Extracted information:
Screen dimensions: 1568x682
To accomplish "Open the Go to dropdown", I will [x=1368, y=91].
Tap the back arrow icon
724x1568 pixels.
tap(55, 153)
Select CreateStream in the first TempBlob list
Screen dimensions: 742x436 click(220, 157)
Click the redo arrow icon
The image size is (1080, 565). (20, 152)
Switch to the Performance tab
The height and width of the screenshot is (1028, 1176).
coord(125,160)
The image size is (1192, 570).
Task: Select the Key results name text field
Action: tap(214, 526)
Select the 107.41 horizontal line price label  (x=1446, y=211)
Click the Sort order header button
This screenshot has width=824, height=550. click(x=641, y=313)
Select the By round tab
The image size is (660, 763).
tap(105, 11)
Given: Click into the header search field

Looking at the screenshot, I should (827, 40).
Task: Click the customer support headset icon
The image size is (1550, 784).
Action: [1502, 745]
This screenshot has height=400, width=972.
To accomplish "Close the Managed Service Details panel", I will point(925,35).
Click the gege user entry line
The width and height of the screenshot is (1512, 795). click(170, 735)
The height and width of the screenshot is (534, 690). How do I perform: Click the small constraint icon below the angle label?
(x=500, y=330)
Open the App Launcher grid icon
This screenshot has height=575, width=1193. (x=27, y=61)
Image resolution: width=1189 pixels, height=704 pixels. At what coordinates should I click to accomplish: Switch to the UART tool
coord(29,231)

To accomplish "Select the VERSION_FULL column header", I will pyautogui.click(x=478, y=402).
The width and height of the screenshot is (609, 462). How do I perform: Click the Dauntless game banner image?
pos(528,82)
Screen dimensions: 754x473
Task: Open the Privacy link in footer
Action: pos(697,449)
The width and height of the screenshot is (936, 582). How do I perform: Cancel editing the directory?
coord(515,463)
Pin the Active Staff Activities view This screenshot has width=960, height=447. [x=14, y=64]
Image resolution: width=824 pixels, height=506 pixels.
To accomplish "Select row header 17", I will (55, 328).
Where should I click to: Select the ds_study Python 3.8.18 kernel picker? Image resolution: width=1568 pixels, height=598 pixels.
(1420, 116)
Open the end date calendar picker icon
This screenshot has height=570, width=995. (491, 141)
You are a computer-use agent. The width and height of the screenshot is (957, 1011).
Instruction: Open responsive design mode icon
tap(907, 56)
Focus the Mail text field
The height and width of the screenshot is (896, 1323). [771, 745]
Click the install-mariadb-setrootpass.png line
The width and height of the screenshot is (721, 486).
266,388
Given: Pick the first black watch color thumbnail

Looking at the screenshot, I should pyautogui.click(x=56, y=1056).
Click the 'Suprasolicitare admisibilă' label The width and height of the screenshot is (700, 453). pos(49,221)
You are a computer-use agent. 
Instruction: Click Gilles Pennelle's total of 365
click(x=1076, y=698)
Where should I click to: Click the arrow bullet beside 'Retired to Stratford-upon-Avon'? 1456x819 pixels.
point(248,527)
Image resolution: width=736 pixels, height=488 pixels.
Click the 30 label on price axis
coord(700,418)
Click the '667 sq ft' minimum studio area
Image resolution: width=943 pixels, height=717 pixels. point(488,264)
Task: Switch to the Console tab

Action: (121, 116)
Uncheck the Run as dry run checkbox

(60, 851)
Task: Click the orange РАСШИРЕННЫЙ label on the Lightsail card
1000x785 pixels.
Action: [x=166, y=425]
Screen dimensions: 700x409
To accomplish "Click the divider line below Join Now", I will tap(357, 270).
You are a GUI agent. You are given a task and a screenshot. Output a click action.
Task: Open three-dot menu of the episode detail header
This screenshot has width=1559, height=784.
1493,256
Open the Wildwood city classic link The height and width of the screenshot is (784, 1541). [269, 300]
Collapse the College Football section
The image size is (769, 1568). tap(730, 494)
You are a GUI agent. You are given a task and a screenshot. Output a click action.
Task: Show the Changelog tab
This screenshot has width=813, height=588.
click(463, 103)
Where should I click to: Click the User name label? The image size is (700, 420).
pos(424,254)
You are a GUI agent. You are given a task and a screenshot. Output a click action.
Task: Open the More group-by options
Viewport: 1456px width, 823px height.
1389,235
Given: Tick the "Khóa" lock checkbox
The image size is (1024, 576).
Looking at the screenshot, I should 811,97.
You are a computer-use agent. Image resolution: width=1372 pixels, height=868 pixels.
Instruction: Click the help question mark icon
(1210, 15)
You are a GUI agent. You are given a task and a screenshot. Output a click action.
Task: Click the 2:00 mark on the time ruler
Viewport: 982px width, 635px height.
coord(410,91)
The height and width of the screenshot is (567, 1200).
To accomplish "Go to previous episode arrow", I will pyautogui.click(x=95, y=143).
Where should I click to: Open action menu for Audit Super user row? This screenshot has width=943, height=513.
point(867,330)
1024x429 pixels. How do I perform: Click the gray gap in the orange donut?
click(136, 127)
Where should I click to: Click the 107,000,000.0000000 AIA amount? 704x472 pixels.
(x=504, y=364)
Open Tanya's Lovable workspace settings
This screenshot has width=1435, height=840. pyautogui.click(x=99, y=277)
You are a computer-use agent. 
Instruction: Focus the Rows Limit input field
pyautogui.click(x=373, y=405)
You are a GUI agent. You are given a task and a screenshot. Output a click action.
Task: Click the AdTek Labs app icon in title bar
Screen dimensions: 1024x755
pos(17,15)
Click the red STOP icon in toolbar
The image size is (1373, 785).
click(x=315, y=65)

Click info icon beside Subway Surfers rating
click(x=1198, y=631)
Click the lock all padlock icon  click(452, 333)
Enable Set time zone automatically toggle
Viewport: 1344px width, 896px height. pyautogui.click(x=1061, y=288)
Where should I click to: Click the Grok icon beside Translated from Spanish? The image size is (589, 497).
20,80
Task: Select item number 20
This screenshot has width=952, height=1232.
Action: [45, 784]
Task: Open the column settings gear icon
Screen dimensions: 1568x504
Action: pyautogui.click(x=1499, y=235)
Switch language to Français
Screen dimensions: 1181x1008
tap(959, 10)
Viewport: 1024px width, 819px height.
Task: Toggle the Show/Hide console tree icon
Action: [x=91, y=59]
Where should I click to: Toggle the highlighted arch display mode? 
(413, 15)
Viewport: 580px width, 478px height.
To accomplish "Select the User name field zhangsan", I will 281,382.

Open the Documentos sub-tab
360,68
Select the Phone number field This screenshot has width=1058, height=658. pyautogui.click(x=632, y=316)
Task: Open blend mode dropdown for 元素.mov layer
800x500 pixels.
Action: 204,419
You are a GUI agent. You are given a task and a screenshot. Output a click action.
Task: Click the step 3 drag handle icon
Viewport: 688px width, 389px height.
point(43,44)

Work required:
All lines from the one with "Select the Phone" through the final line above are to be quoted exactly; quote no other line.

Finished task:
Select the Phone number field This screenshot has width=1058, height=658. pyautogui.click(x=632, y=316)
Task: Open blend mode dropdown for 元素.mov layer
800x500 pixels.
Action: 204,419
You are a GUI agent. You are given a task and a screenshot. Output a click action.
Task: Click the step 3 drag handle icon
Viewport: 688px width, 389px height.
point(43,44)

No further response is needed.